Toutefois, j'assimilerai le dispositif proposé par Denis Badré à celui des armateurs, qui en son temps avait fait l'objet d'un accord de la Commission européenne et qui, aujourd'hui, semble être perçu comme une aide d'Etat, pour laquelle une autorisation préalable serait nécessaire.
De toute façon, il me semble dangereux pour l'équilibre des finances publiques de créer un dégrèvement supplémentaire de taxe professionnelle pris en charge par l'Etat pour tenir compte des difficultés conjoncturelles d'un secteur d'activité particulier.
Cela me conduit, monsieur Badré, à vous demander de bien vouloir retirer votre amendement, faute de quoi je serai obligé d'émettre un avis défavorable.
M. le président. L'amendement est-il maintenu, monsieur Badré ?
M. Denis Badré. M. le rapporteur général a déclaré que la mesure ne serait pas à la hauteur du problème, ce qui signifie qu'il y a bien un problème ; or, quand il y a un problème, il vaut mieux avancer un peu que pas du tout ! Je ne suis donc pas tout à fait convaincu par cet argument.

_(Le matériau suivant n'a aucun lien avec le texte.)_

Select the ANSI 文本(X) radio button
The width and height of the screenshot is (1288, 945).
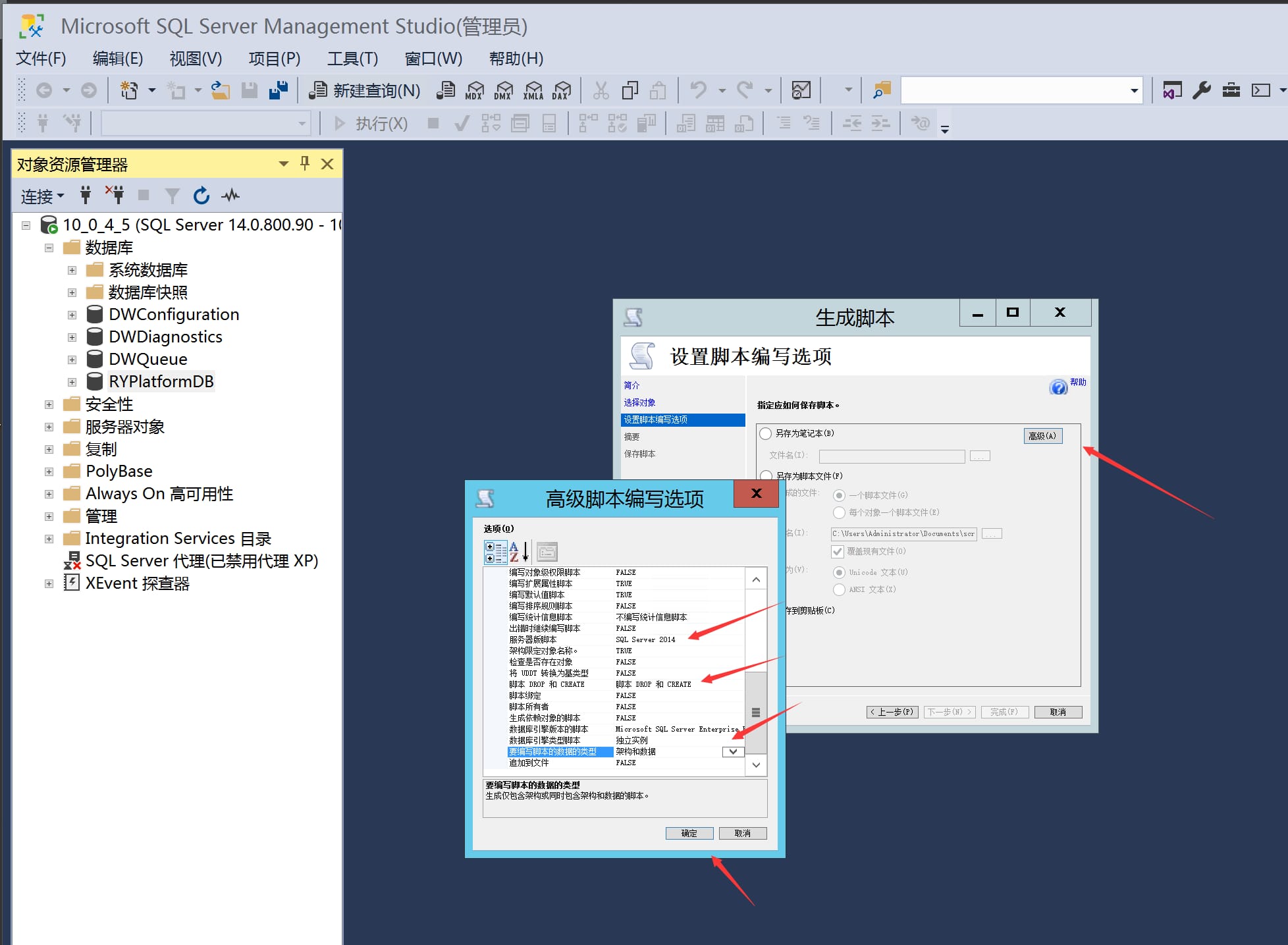click(x=840, y=589)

Cela dit, je pense que, pour tout ce qui touche à la compétitivité, le côté psychologique est important et que, dans le domaine qui nous occupe, qui est un domaine culturel, les incitations ont valeur de symbole. Le fait d'apporter une aide témoignerait de la volonté du Gouvernement de soutenir ce secteur de notre activité nationale, qui est en butte non seulement à la concurrence américaine mais aussi à celle de certains de nos partenaires européens ou à celle de pays de l'Est, futurs membres de l'Union européenne.
A M. le ministre qui invoquait les difficultés que nous pourrions rencontrer avec Bruxelles, qui nous reprocherait d'accorder des aides d'Etat, je rappellerai que trois ou quatre pays de l'Union dispensent déjà de telles aides ; il s'agit notamment, comme je l'ai dit tout à l'heure, du Royaume-Uni et de l'Allemagne.
Il y a là un vrai problème. Aussi, je souhaiterais que, à défaut d'accepter le débat sur cet amendement, monsieur le ministre, vous preniez l'engagement d'y apporter une solution. La France doit continuer d'être présente sur le terrain.
Cela me paraît vital pour que l'exception culurelle française puisse s'appuyer sur une réalité, sur un secteur performant et original.
Cela dit, je retire mon amendement, la mort dans l'âme.
M. le président. L'amendement n° I-51 rectifié est retiré.